Can I use it with plain Lua?
Although the module collection on the whole is focused on LuaJIT, pure Lua modules should work with Lua 5.1 just fine, and some of them might even work with Lua 5.2 out-of-the-box. Lua/C modules should work with Lua 5.1 too, since LuaJIT is ABI-compatible with it.
You can also compile stock Lua, bundle it as a luapower package and use that as your runtime instead of luajit.
What about luaffi?
Increasing the portability of luapower beyond LuaJIT is beyond my priorities at the moment. That being said, some Lua+ffi modules might work with luaffi already, but you would have to check that out yourself.
How do I see which files belong to which package?
mgit <package> ls-files
But can I browse them too?
You can browse the whole tree online. Alternatively, you can create hard links with mgit --all make-hardlinks (not for Windows) and you will get hard links in the .mgit directory for every package. Now they're separate and you can list them and check their size, and even edit them and commit the changes. Remember to run that command again if you add or delete files though.
How do I fix a package?
Fork it, clone it from your place (i.e. instead of mgit clone foo, do mgit clone https://github.com/you/foo), fix it, then send a pull request. If you want to become a maintainer, so I can add you to the luapower account on github.
FIXME: What follows is only the luapower author's biased opinion of LuaRocks. Someone else should write this, ideally an user of both systems. Feedback welcome.
LuaRocks is probably the most popular package manager for Lua. It is quite different than luapower in scope (Lua-focus vs. LuaJIT-focus), philosophy (manifest-based vs. convention-based, install vs. portable-tree) and implementation (full-fledged package manager vs simple git wrapper + reflection library), and with a large module collection. LuaRocks requires declaring all package dependencies, while luapower requires declaring only binary-only/build-only dependencies. Because LuaRocks does not specify a standard directory layout on packages, having installed packages under version control is not possible. Luapower includes and compiles all external libraries, while that is out of the scope of LuaRocks. For this same reason, LuaRocks does not know how to find the include dir and lib dir of external dependencies all by itself, making out-of-the-box compilation of packages with dependencies a hit-or-miss experience. LuaRocks doesn't specify a required build toolchain for Windows, so you might need to have multiple versions of Visual Studio and MinGW before you get a decent number of packages built. This also affects binary rocks, which may come in linked against various versions of msvcrt.
How is it different from LuaDist?
FIXME: What follows is only the luapower author's biased opinion of LuaDist.
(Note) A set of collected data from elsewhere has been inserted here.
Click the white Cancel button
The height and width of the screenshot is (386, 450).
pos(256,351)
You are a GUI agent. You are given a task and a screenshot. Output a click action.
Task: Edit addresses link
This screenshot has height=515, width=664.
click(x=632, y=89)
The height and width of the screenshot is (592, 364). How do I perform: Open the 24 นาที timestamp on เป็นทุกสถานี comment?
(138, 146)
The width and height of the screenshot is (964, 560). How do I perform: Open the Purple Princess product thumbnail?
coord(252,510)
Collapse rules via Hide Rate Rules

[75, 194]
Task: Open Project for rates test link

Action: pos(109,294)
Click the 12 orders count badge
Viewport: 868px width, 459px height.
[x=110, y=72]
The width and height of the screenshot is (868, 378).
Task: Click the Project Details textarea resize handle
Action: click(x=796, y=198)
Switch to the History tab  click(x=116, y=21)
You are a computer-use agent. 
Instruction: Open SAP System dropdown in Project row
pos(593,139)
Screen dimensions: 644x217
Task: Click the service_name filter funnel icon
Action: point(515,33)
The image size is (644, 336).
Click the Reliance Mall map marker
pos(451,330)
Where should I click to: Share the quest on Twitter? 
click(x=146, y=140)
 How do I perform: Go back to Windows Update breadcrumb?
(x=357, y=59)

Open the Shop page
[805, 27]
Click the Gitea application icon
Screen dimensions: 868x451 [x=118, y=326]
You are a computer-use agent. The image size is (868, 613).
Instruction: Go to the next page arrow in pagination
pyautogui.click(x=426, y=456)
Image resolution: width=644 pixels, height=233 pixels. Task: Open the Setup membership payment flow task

Someone else should write this, ideally an user of both systems. Feedback welcome.
LuaDist is a git-based binaries-included distro with many similarities to luapower and a large module collection. LuaDist supports more platforms and more compilers than luapower, although binaries are not always included for all platforms. LuaDist requires declaring all package dependencies. Building LuaDist binaries requires knowledge of cmake and LuaDist's own custom macros. Because LuaDist binaries are in separate branches, portable installations under version control are not possible (a deployment step is necessary to get to a running system). LuaDist requires maintaining a strict versioning scheme for packages and for dependency declarations. LuaDist has a full-fledged package manager, while luapower has a simple shell script that leverages git, and a reflection library for package analysis.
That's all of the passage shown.